Yeah, it’s a perk of not having spent the last quarter century in a coma.
People still feel that intolerance of intolerance is some kind of character flaw or hypocrisy? Unreal.
Is it your contention that it cannot ever be? Because THAT would be unreal.
It’s a moot point. If you are a civil servant working for the government, it has been ruled that under the equal protection of the 14th amendment, that all adults wishing to marry another consenting adult can do so. That’s the law. It is part of your job. If you can’t do that, quit.
What evidence do you have for that assertion?
Are Grace and Patience the couple getting married?
Well, the issue is that there is ALSO a law that says even if you’re a civil servant working for the government, your religious practices are entitled to a special deference.
So the question is: how do those two laws interact with one another?
I agree that on balance, civil servants will have to supply all couples with marriage licenses, but I do not agree that there is only one law to be analyzed in reaching that conclusion.
Or as sensible people might phrase it: “The gay marriage people should have their Constitutional rights respected as recently affirmed by the highest court in the land, and the religious people should either follow the law and do their job or find another job they have no objections to performing.” Ropes and the pissing up thereof are not germane to the discussion, and Constitutional rights are not just what people “want”, it’s what they have.
“Yeah, I know you won this trophy fair and square but as a Christian engraver I feel it would go against my principles to put your name on this so I’m just going to hold onto it. Soz.”
I give you Supreme Court Justice Alito:
Indeed, but a legal protection for “religious practice” is simply irrelevant when the job simply involves confirming a set of legal requirements have been met and appropriate administrative procedures followed. It is not as if the clerks concerned are being required to enter into a marriage their religion forbids, nor in any way confer their personal approval or that of their religion on the marriages of the people they deal with. Their religious practice is in no way affected.
We make reasonable accommodations for free speech, too. But there are still some forms of speech that are not protected by the Constitution (1st Amendment), Yelling “Fire!!!” in a movie theater, and all that.
It can be a grey area… do we let certain religious persons wear a head covering for a driver’s license photo, even though no one else is allowed to? Maybe we do. It can be a tough call.

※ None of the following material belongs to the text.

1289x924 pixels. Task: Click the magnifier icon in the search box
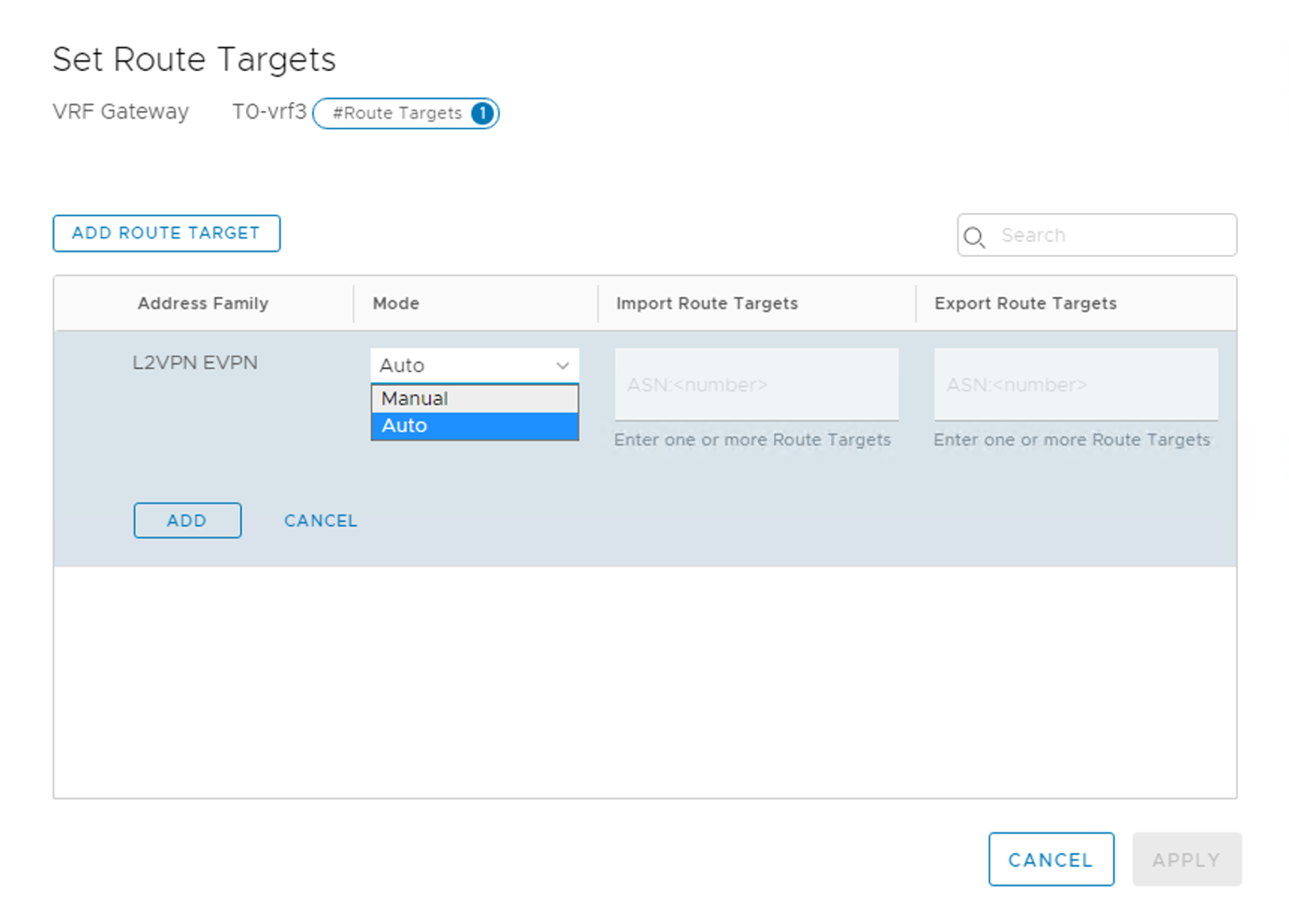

In my opinion–enacting a law that allows certain religious people to wear head coverings in a driver’s license photo is not the same as allowing people to discriminate, because of their personal religious beliefs, against lawful candidates for marriage.
Let people wear a head covering in a picture? Really doesn’t hurt anyone.
Let people decline a legal marriage certificate to others? Unacceptable.
It seems that drawing the line for religious exceptions is difficult. A simple way to avoid this would be to make no exceptions for religion. I don’t understand why this is never considered. This country claims to believe in treating people equally; why don’t we?
It’s not an assertion.
But thus far I haven’t seen any of the folks complaining present evidence to lead us to believe otherwise.
You said that clerks cannot be expected to give people licenses. You said that hours if not days before the (questionable) 25 days thing came up.
Technically “clerks can’t be expected to give couples licenses” and “couples can’t expect to get licenses” aren’t the same sentence, but unless you’re proposing the couples in question vault the counter, that’s the nittiest of picking.
Well, now that you’ve been shown that that is absolutely not true(that they have that much time to file an appeal, not to start to comply), does this change your mind in any way?